The idea of “sociotechnical systems” first appeared during the 1950s when Eric Trist and Ken Bamforth at the Tavistock Institute in London studied why British industry had puzzlingly low productivity despite the advent of new technologies expected to enhance labor output. They concluded that the technologies disrupted existing organizational procedures, leading to worker discontent and higher absenteeism. Since then, researchers have focused on the use of technologies inside organizations: when, how, and why organizational elements such as employee groups, training, operating procedures, and physical layouts may influence technology performance. For example, computer network designers did not take into account how bank clerks balanced their running ledgers day-to-day, so introducing a remote transaction system in the banking sector in Uganda in the early 2000s failed in part because the clerks resisted the dramatic changes in their work practices. Much of this microscale research emphasizes maximizing the efficiency of organizational use of technology.
From the 1980s onward, researchers in the science and technology studies (STS) field have extended the sociotechnical perspective to explain how a range of societal influences, including consumption, can shape the nature, trajectories, and impacts of entire technological systems and infrastructures. Using interpretive methods, they explore how, why, when, and where technology designers, customers, markets, financiers and credit availability, regulatory and industry standards, and organizations can help generate, modify, and challenge technologies. Sociotechnical systems do not develop linearly or inevitably. Rather, their specific features—such as gasoline engines, Internet protocols, preferences for direct or alternating current, or cell phone touch screens—grow out of a succession of human and institutional choices in particular historical moments. Technologies could be (but often have not been) designed with environmental and resource use impacts in mind.

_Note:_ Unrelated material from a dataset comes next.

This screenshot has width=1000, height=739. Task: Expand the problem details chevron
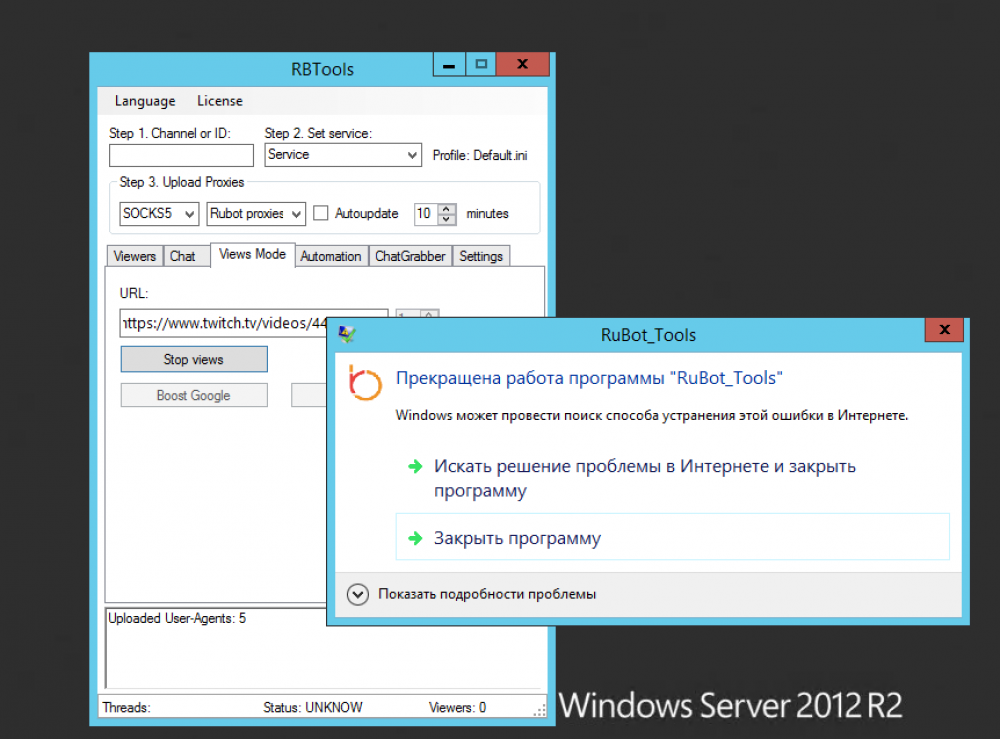pyautogui.click(x=357, y=594)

Energy and water are well-studied examples of how sociotechnical systems affect consumption by creating new commodities and market demand. For instance, Thomas Hughes conducted a comparative analysis of how the American, German, and British electricity industries emerged and evolved in the late-nineteenth and early twentieth centuries. He showed that how companies approached the challenge of selling a new product, electricity, to city governments, industry, and consumers was a key factor shaping the geographical spread of the power grid. David Nye investigated how the electrification of the United States took place as a sociopolitical process, and how electricity use became joined with new markets for lighting and appliances. Consumer products have also been studied, especially lighting, bicycles, plastics, and electronics. The social construction of technology framework developed by Wiebe Bijker includes different consumer groups (such as women, young men, and older men) as one of the important social groups influencing the bicycle's development through their demand for specific bicycle features.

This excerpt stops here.